A PowerShell script tool to bulk update Azure DevOps ARM Service Connections from service principal authentication to the recommended workload identity federation method.
Azure DevOps Workload Identity Federation - Updating your Azure DevOps ARM Service Connections to use the recommended Workload Identity Federation
This tool is designed for Azure DevOps administrators and DevOps engineers who need to efficiently migrate multiple ARM Service Connections to use workload identity federation, eliminating the need to manage secrets and improving security. It automates the conversion process, saving time and reducing the risk of pipeline failures due to expired secrets.
This tool relies on an undocumented Azure DevOps API endpoint, which may change without notice. Users should ensure they have appropriate permissions in Azure DevOps and test the script in a non-production environment before bulk applying changes. Using DevOps Shield for inventory management is recommended for continuous tracking of service connections.

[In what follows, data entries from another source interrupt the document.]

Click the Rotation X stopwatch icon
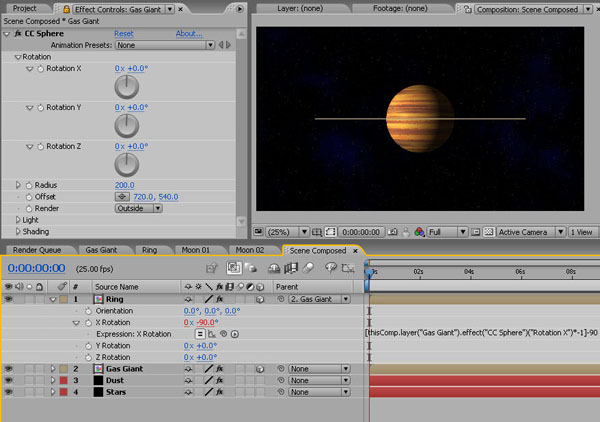click(x=41, y=69)
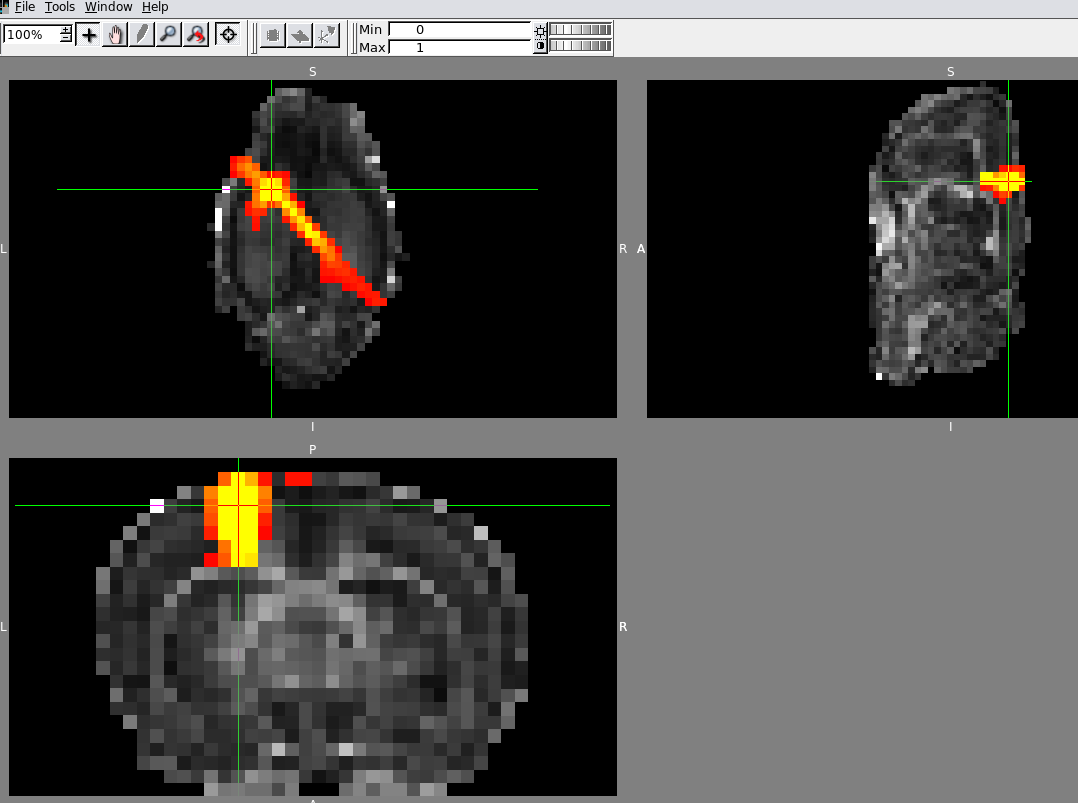This screenshot has height=803, width=1078.
Task: Click the Min intensity input field
Action: click(x=459, y=30)

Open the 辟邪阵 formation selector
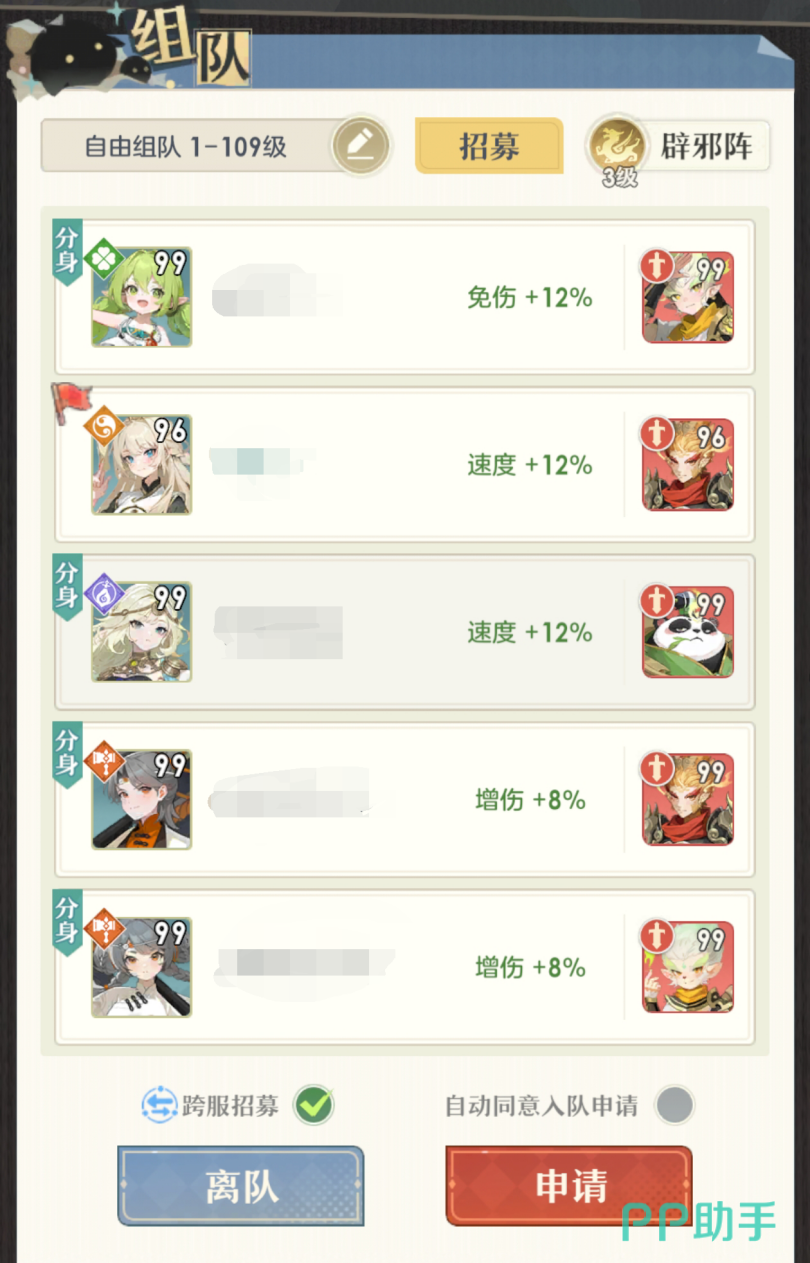679,148
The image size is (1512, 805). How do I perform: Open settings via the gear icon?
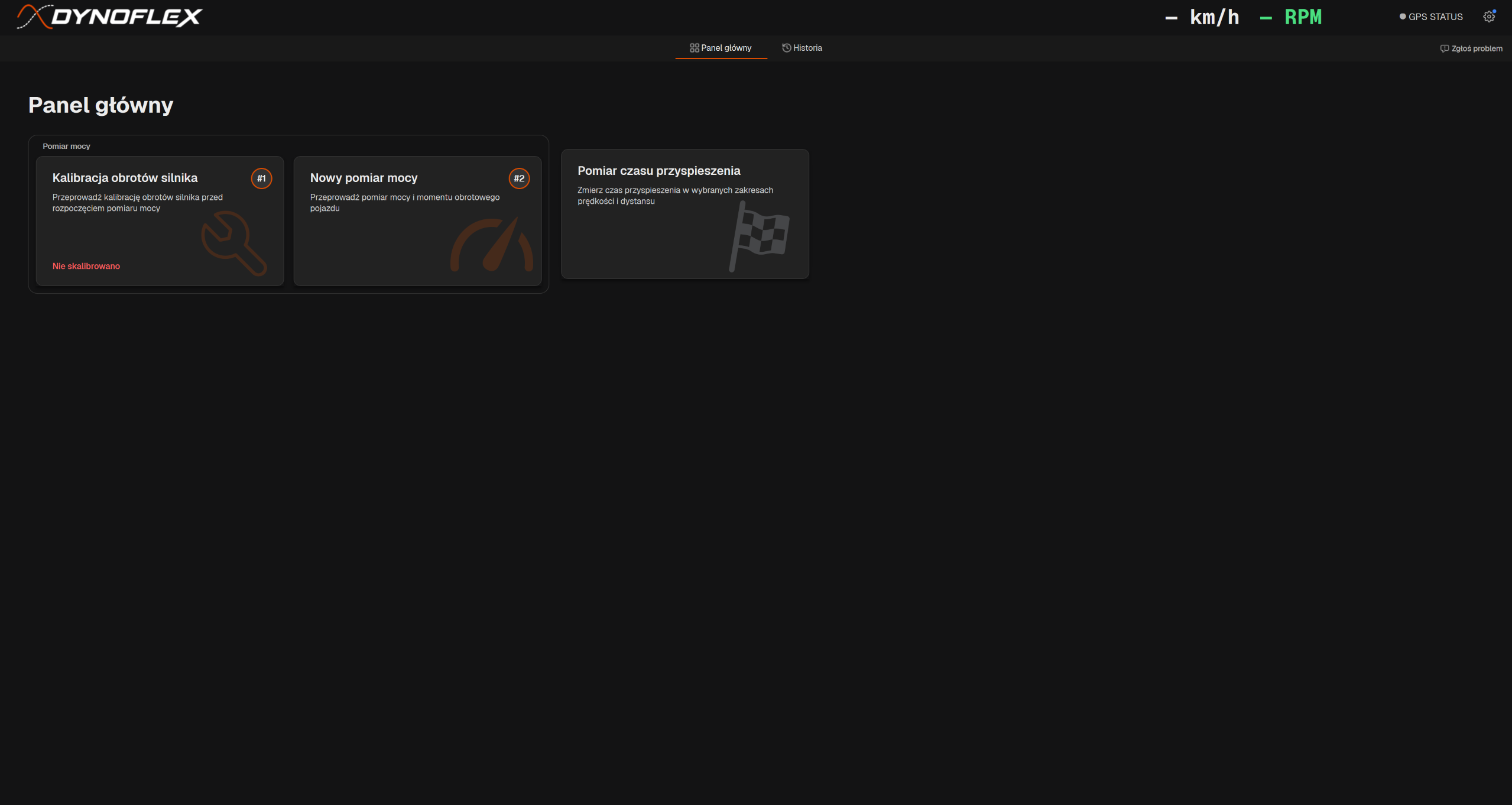click(x=1489, y=17)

Clone the repository or download the Convert-ServicePrincipals.ps1 script
Ensure you have PowerShell installed on your machine
Obtain an inventory of your Azure DevOps ARM Service Connections either manually or using DevOps Shield
Prepare necessary Azure DevOps organization and project details for the scriptpowershell ./scripts/Convert-ServicePrincipals.ps1
Executes the bulk conversion of ARM Service Connections from service principal authentication to workload identity federation.